(Texto de estudo):
:::::
Na raiz desta preocupação com o condicionamento cultural e estético do público, encontra-se uma reflexão de viés nacionalista sobre o conformismo do povo brasileiro. Para Glauber, o "povo brasileiro critica sempre, de um ponto de vista conformista, sua própria miséria. Na música popular são incontáveis os sambas que dizem ‘não tendo feijão faço sopa de pedra’, ‘vou morrer na sarjeta, mas com muita alegria’, ‘a favela é o vestíbulo do céu’, ‘prefiro morrer na seca do meu sertão a viver no sertão de asfalto’... e assim por diante" (RCN, p. 100). Para Glauber, um cinema que recorresse a este tipo de crítica conformista, devolvendo-a sem qualquer interpretação ao povo, deveria ser classificado como um cinema "populista". Mas tal cinema "populista" ganha fácil a adesão do público (entendido por Glauber não como público, mas como povo, o que complexifica a argumentação) porque fala a sua língua sem procurar modificá-la, contrariamente à tarefa a que os artistas ligados à vanguarda intelectual dos anos 1950-1960 estavam imbuídos de cumprir. De acordo com Glauber, o "povo recebendo na cara a comicidade epidérmica do subdesenvolvimento acha genial sua própria desgraça e morre de rir. Daí o sucesso da chanchada, toda ela fundada sobre o pitoresco miserabilista do caboclo ou da classe média" (RCN, p. 100. Grifo do autor).

A solução para o impasse exemplificado pela figura do cineasta dividido em dois está em diferenciar a conquista do mercado com filmes descolonizados e a exploração do mercado com filmes colonizados. É o que Glauber irá propor já em 1970, à luz da experiência de filmes produzidos para dialogarem com o mercado, tais como Brasil Ano 2000, de Walter Lima Júnior (1969), O Dragão da Maldade Contra o Santo Guerreiro, do próprio Glauber (1969), e principalmente o grande sucesso de público e de crítica que foi Macunaíma, de Joaquim Pedro de Andrade (1969). No artigo "Barcelona 70", Glauber estabelece a distinção entre filmes descolonizados ("aqueles que se recusam a imitar os modelos americanos e buscam refazer o cinema nacional a partir de nossas verdadeiras raízes culturais") e filmes colonizados ("aqueles que utilizam as fórmulas pornográficas e violentas do cinema estrangeiro"). Como exemplo do primeiro caso Glauber cita Macunaíma. No segundo grupo, se encontram "as habituais comédias de iê-iê-iê ou os filmes de sexo que infestam o mercado" (RCN, p. 200. Grifos do autor).

O exemplo de Macunaíma permitirá que Glauber alie cinema de mercado às "verdadeiras raízes culturais" brasileiras. Mas nem assim a chanchada será assumida como fonte de referência nas análises que Glauber fará do sucesso de público do filme de Joaquim Pedro. A figura ímpar de Grande Otelo não terá tanta importância para Glauber quanto a valorização da Semana de 22 e do Tropicalismo. Macunaíma-filme permite a Glauber falar de público e de mercado sem o constrangimento que Roberto Farias e suas chanchadas de iê-iê-iê impunham. O sucesso de público de Macunaíma não ofende porque sempre se pode minimizar a figura de Otelo e maximizar Mário de Andrade; porque, com o auxílio luxuoso da indústria fonográfica pop de Roberto Carlos/Guilherme Araújo/Caetano/Gil/Mutantes/Jorge Ben, Macunaíma responde ao projeto ideal de um "cinema industrial de vanguarda"; porque em Macunaíma-filme a cultura popular pode ser consumida distanciadamente e a chanchada é filtrada pelo olhar intelectualizante de um dos mais sofisticados diretores do cinema novo.
:::::
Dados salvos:
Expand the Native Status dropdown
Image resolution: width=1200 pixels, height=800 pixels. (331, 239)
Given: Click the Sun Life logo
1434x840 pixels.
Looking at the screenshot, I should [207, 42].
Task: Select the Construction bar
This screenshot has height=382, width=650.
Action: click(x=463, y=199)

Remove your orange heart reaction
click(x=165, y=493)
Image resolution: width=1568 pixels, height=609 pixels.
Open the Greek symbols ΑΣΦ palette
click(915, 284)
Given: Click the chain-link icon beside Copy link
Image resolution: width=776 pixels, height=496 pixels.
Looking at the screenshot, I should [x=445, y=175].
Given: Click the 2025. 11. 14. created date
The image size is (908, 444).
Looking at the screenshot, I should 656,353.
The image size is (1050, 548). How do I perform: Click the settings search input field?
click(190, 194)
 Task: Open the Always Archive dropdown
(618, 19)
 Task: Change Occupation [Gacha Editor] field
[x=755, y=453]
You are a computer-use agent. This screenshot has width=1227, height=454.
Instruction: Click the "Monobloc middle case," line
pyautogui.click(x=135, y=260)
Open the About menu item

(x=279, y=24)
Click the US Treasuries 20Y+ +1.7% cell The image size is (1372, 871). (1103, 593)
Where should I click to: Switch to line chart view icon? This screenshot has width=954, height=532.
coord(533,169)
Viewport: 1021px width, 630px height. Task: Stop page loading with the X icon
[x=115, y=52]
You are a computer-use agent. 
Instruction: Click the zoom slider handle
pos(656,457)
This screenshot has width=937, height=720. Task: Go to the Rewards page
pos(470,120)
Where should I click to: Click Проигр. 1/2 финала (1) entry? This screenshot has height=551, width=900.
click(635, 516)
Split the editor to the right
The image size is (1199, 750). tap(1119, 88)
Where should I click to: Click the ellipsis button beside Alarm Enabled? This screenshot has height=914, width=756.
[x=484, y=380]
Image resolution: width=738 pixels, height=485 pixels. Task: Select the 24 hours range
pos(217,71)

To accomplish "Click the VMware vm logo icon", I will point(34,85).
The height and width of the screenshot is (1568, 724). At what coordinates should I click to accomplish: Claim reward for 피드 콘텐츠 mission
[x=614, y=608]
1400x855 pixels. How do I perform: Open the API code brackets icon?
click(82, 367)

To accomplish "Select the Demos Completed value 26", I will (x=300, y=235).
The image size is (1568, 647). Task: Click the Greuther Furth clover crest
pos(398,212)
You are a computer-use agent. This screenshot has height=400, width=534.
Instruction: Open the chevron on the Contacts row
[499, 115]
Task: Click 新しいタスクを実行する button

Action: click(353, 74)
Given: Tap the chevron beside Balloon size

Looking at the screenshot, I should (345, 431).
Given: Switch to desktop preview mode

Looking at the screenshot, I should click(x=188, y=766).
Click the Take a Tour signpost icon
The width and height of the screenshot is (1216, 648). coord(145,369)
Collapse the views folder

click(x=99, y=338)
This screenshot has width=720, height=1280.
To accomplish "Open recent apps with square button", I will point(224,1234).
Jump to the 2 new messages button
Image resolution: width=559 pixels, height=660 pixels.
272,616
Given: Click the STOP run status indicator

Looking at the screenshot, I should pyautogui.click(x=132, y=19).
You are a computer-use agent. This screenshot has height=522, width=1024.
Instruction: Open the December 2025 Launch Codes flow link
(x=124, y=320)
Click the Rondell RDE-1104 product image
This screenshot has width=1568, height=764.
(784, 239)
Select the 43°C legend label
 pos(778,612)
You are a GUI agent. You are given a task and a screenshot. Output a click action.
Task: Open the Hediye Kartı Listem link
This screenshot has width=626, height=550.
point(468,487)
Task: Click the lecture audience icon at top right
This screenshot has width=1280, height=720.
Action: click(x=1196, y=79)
:::::
Retome o texto sobre Glauber Rocha, o cinema e o público, dando continuidade a ele a partir da última frase.

(Campo de resposta):
Naquele momento de afirmação de um projeto industrial para o cinema novo, Macunaíma será o filme desejado, e o Tropicalismo a senha para a aproximação com o mercado. Depois de 1969, com a gradual cooptação do cinema novo pelo Estado, este projeto terá de ser readaptado. E Glauber continuará a pensar, em termos do embate público/obra, as heranças de um cinema brasileiro nunca realizado como indústria.

A chanchada como Política Nacional de Cultura

Sob o controle estatal, o projeto do cinema novo esfacela-se e o diálogo de seus remanescentes com o mercado se faz impulsionado pela crescente penetração da Embrafilme no setor de distribuição e produção de filmes. No campo estético, uma nova conjuntura orienta os projetos cinemanovistas para a estratégia dos sucessos de bilheteria. Desde 1969, as comédias eróticas (pornochanchadas) estabelecem focos e linhas de produção independentes do modelo estatal da Embrafilme, tanto no Rio (Beco da Cinelândia) quanto em São Paulo (Boca do Lixo), redefinindo e atualizando a chanchada como fenômeno de produção vinculado ao mercado exibidor.

Se para o cânone cinemanovista glauberiano o "autor-artesão" Roberto Farias é uma figura-problema; se na virada dos 60 para os 70 Macunaíma surge como revolução tropicalista irrealizada – o "lado virgem" da utopia "estética revolucionária/popular" (RCN, p. 200) –, os anos da Política Nacional de Cultura (Médici/Geisel) trazem para Glauber um novo personagem redentor: Carlos Diegues.

Já em 1970, Glauber construía Diegues como um realizador dotado de visão totalizante do próprio cinema brasileiro, autor de uma espécie de antologia temático-estilística, intitulada sintomaticamente Os Herdeiros (1969). Para Glauber, "Os Herdeiros é o primeiro filme brasileiro que faz um inventário completo do cinema urbano brasileiro desde aquele, mudo, de Humberto Mauro até Terra em Transe. As imagens grotescas de Terra em Transe, mais hispânicas do que portuguesas [...] são destruídas no lirismo naif do velho Mauro, na imaginação satírica dos velhos filmes musicais brasileiros e são reconhecidas como as imagens concretas, paridas pelo poder político brasileiro, de Vargas até a queda de Goulart" (RCN, p. 207). A consciência aglutinadora presente em Os Herdeiros, que alinha o filme à proposta tropicalista então na moda, não deixa de agregar a chanchada (os "velhos filmes musicais brasileiros") como um traço estético tradicional.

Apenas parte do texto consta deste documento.